What most distressed veteran US diplomat Madaline Albright on her maiden sojourn Secretary of State to the Middle East was the depth of the crisis of confidence that now exists between Israelis and Palestinians.
The current dynamics of the Oslo peace process are such that if you light a match, you might kindle a tinderbox that will devour any of the deteriorating relationship that remains between the state of Israel and the new Palestine Authority.
The trust that had been fostered over four years of the intensely negotiated Oslo Middle East Peace Process between Israel and Yassir Arafat had essentially ground to a halt on August 20, 1997, the day that Arafat’s Palestine Authority announced a formal working alliance. The Hamas bombings in Jerusalem’s crowded Machane Yehudah marketplace on July 30 and on Jerusalem’s crowded Ben Yehudah mall on Sept 4 and Arafat’s refusal to take any action against Hamas signaled that this was a new turn in the peace process that few had expected.
On Monday, September 15, 1997, Israel prime minister Benyamin Netanyahu dispatched an Israeli intelligence official to testify before the Israel Knesset Intelligence Committee that Arafat had not taken any concrete steps to dismantle the Hamas terror infrastructure. The official added that the Israeli public should brace itself for more Hamas terror attacks, which are to be expected imminently, adding that Arafat must immediately do what he is supposed to do – to dismantle terror operatives before they go into action. However, he added, Israel held no illusions that Arafat would do so.
All week long, the Israel’s Defence Forces went on high alert, sending Israeli intelligence units to conduct a massive preventive surveillance operation to stop terror groups that may infliltrate any part of Israel at any minute. The operation bore fruit, when the IDF announced on Friday, the apprehension of a terror group en route to kill the Mayor of Jerusalem.
On the very night that the IDF began its massive sweep to seek out and prevent new Hamas terror operations in Jerusalem, several Israeli families made it a point to establish their first small community on Ras El Amud.

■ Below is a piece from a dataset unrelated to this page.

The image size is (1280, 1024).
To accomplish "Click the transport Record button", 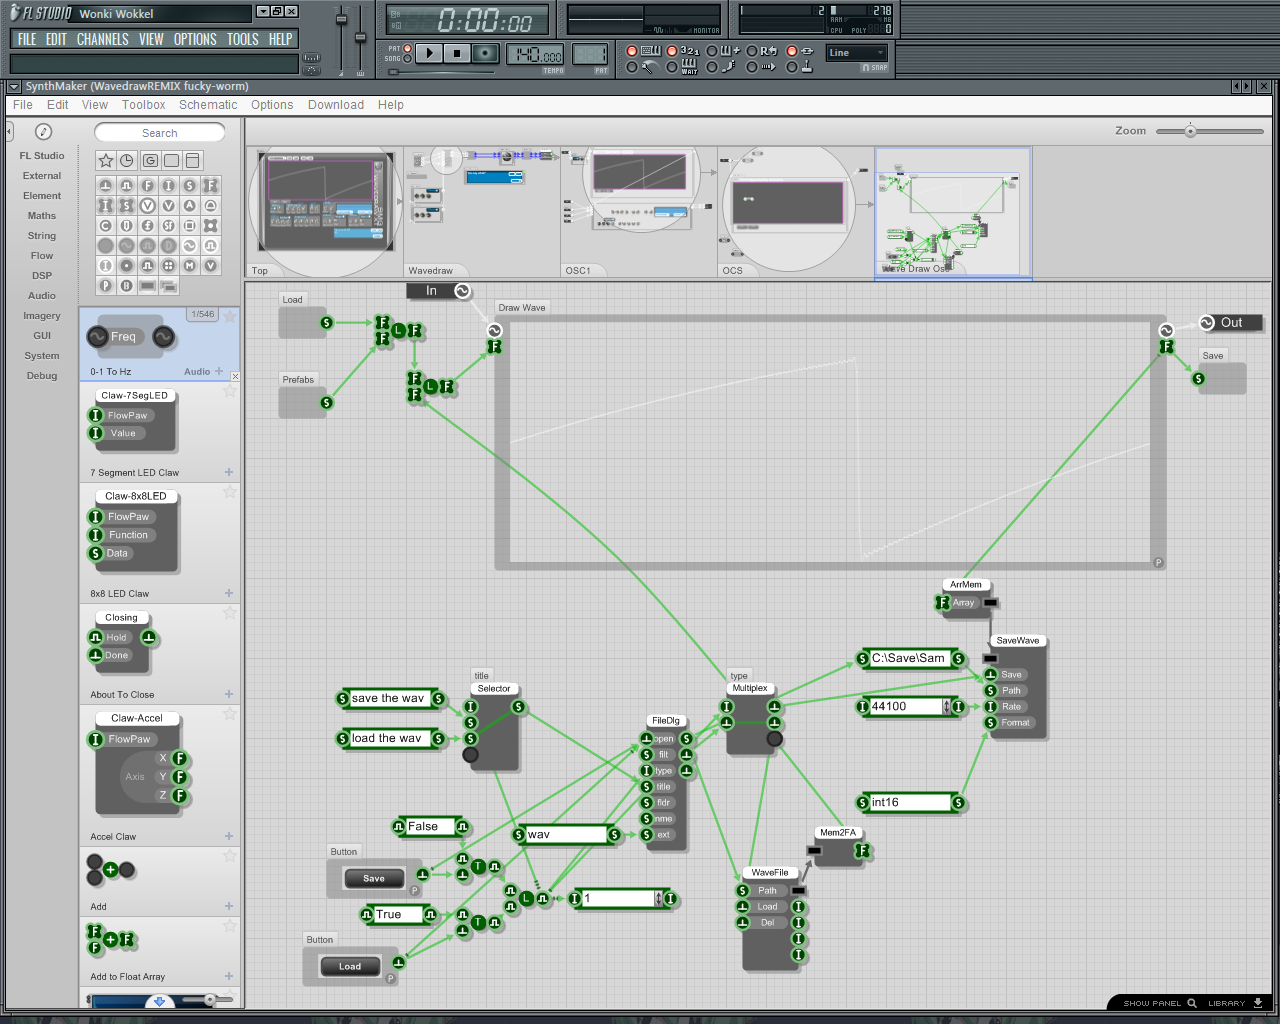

What upset Netanyahu about Ras El Amud was its timing, not its substance. The issue of confidence building measures has also fallen victim to the crisis of the current Middle East crisis.
Jerusalem had always been a subject that would be the final stage of negotiations. A gentleman’s agreement had it that Israel would take no more unilateral motives. In the current stage of the Oslo process, gentleman’s agreements are off.